__REQUIRED WORK__.
Format the lines of the material as a numbered list, skipping any blank lines.

* START *

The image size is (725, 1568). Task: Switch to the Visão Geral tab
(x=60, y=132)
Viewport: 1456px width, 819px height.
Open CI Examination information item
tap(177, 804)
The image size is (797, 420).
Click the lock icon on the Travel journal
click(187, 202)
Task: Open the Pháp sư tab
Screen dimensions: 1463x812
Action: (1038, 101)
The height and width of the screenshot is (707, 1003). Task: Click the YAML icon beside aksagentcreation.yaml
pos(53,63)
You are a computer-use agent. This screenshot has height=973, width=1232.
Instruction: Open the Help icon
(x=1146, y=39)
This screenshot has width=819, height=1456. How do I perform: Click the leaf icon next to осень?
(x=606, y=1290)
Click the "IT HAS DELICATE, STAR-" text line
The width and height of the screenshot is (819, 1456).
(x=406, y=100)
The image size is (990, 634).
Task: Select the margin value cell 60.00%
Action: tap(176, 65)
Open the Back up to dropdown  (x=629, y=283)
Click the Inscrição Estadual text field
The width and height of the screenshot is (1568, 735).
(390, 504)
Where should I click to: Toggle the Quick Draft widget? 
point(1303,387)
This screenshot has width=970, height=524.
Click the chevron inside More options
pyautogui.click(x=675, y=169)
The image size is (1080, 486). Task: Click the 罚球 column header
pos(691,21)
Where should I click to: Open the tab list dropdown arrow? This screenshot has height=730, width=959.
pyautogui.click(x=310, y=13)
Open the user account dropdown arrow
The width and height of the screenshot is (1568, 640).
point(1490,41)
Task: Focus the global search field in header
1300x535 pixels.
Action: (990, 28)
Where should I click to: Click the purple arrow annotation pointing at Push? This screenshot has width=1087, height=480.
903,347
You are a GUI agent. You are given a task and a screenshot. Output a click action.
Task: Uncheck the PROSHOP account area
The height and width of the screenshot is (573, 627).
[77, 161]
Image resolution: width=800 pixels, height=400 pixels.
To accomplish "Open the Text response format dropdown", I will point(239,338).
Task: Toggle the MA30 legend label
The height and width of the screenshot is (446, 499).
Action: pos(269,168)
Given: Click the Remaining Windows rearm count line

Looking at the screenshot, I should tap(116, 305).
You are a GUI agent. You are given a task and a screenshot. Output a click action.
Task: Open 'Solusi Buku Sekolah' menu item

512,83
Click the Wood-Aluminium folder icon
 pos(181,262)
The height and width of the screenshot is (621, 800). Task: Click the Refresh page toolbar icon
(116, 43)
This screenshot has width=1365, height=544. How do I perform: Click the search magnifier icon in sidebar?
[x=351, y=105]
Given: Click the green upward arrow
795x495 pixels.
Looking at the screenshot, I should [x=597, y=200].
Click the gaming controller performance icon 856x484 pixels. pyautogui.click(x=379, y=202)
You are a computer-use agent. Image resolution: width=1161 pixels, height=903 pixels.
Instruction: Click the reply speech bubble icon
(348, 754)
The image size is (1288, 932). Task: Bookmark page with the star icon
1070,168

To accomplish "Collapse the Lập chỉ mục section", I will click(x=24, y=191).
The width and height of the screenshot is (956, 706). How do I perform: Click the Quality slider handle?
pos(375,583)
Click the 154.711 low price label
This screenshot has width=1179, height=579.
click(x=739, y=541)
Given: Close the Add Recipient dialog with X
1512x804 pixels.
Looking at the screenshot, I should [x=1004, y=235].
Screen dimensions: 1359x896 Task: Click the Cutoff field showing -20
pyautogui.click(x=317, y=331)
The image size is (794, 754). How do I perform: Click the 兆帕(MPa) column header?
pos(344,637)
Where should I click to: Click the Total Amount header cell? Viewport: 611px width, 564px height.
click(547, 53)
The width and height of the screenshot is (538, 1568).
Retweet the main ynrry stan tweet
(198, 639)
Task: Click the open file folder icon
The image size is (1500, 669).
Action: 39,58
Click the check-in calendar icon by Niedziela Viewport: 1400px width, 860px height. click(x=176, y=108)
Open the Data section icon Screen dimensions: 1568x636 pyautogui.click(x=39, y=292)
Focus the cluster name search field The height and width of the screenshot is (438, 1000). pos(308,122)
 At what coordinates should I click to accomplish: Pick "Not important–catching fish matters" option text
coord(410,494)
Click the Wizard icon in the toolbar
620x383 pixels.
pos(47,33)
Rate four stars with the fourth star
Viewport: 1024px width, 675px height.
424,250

* END *

__FULL RESPONSE__.
1. The image size is (725, 1568). Task: Switch to the Visão Geral tab
2. (x=60, y=132)
3. Viewport: 1456px width, 819px height.
4. Open CI Examination information item
5. tap(177, 804)
6. The image size is (797, 420).
7. Click the lock icon on the Travel journal
8. click(187, 202)
9. Task: Open the Pháp sư tab
10. Screen dimensions: 1463x812
11. Action: (1038, 101)
12. The height and width of the screenshot is (707, 1003). Task: Click the YAML icon beside aksagentcreation.yaml
13. pos(53,63)
14. You are a computer-use agent. This screenshot has height=973, width=1232.
15. Instruction: Open the Help icon
16. (x=1146, y=39)
17. This screenshot has width=819, height=1456. How do I perform: Click the leaf icon next to осень?
18. (x=606, y=1290)
19. Click the "IT HAS DELICATE, STAR-" text line
20. The width and height of the screenshot is (819, 1456).
21. (x=406, y=100)
22. The image size is (990, 634).
23. Task: Select the margin value cell 60.00%
24. Action: tap(176, 65)
25. Open the Back up to dropdown  (x=629, y=283)
26. Click the Inscrição Estadual text field
27. The width and height of the screenshot is (1568, 735).
28. (390, 504)
29. Where should I click to: Toggle the Quick Draft widget? 
30. point(1303,387)
31. This screenshot has width=970, height=524.
32. Click the chevron inside More options
33. pyautogui.click(x=675, y=169)
34. The image size is (1080, 486). Task: Click the 罚球 column header
35. pos(691,21)
36. Where should I click to: Open the tab list dropdown arrow? This screenshot has height=730, width=959.
37. pyautogui.click(x=310, y=13)
38. Open the user account dropdown arrow
39. The width and height of the screenshot is (1568, 640).
40. point(1490,41)
41. Task: Focus the global search field in header
42. 1300x535 pixels.
43. Action: (990, 28)
44. Where should I click to: Click the purple arrow annotation pointing at Push? This screenshot has width=1087, height=480.
45. 903,347
46. You are a GUI agent. You are given a task and a screenshot. Output a click action.
47. Task: Uncheck the PROSHOP account area
48. The height and width of the screenshot is (573, 627).
49. [77, 161]
50. Image resolution: width=800 pixels, height=400 pixels.
51. To accomplish "Open the Text response format dropdown", I will point(239,338).
52. Task: Toggle the MA30 legend label
53. The height and width of the screenshot is (446, 499).
54. Action: pos(269,168)
55. Given: Click the Remaining Windows rearm count line
56. Looking at the screenshot, I should tap(116, 305).
57. You are a GUI agent. You are given a task and a screenshot. Output a click action.
58. Task: Open 'Solusi Buku Sekolah' menu item
59. 512,83
60. Click the Wood-Aluminium folder icon
61.  pos(181,262)
62. The height and width of the screenshot is (621, 800). Task: Click the Refresh page toolbar icon
63. (116, 43)
64. This screenshot has width=1365, height=544. How do I perform: Click the search magnifier icon in sidebar?
65. [x=351, y=105]
66. Given: Click the green upward arrow
67. 795x495 pixels.
68. Looking at the screenshot, I should [x=597, y=200].
69. Click the gaming controller performance icon 856x484 pixels. pyautogui.click(x=379, y=202)
70. You are a computer-use agent. Image resolution: width=1161 pixels, height=903 pixels.
71. Instruction: Click the reply speech bubble icon
72. (348, 754)
73. The image size is (1288, 932). Task: Bookmark page with the star icon
74. 1070,168
75. To accomplish "Collapse the Lập chỉ mục section", I will click(x=24, y=191).
76. The width and height of the screenshot is (956, 706). How do I perform: Click the Quality slider handle?
77. pos(375,583)
78. Click the 154.711 low price label
79. This screenshot has width=1179, height=579.
80. click(x=739, y=541)
81. Given: Close the Add Recipient dialog with X
82. 1512x804 pixels.
83. Looking at the screenshot, I should [x=1004, y=235].
84. Screen dimensions: 1359x896 Task: Click the Cutoff field showing -20
85. pyautogui.click(x=317, y=331)
86. The image size is (794, 754). How do I perform: Click the 兆帕(MPa) column header?
87. pos(344,637)
88. Where should I click to: Click the Total Amount header cell? Viewport: 611px width, 564px height.
89. click(547, 53)
90. The width and height of the screenshot is (538, 1568).
91. Retweet the main ynrry stan tweet
92. (198, 639)
93. Task: Click the open file folder icon
94. The image size is (1500, 669).
95. Action: 39,58
96. Click the check-in calendar icon by Niedziela Viewport: 1400px width, 860px height. click(x=176, y=108)
97. Open the Data section icon Screen dimensions: 1568x636 pyautogui.click(x=39, y=292)
98. Focus the cluster name search field The height and width of the screenshot is (438, 1000). pos(308,122)
99.  At what coordinates should I click to accomplish: Pick "Not important–catching fish matters" option text
100. coord(410,494)
101. Click the Wizard icon in the toolbar
102. 620x383 pixels.
103. pos(47,33)
104. Rate four stars with the fourth star
105. Viewport: 1024px width, 675px height.
106. 424,250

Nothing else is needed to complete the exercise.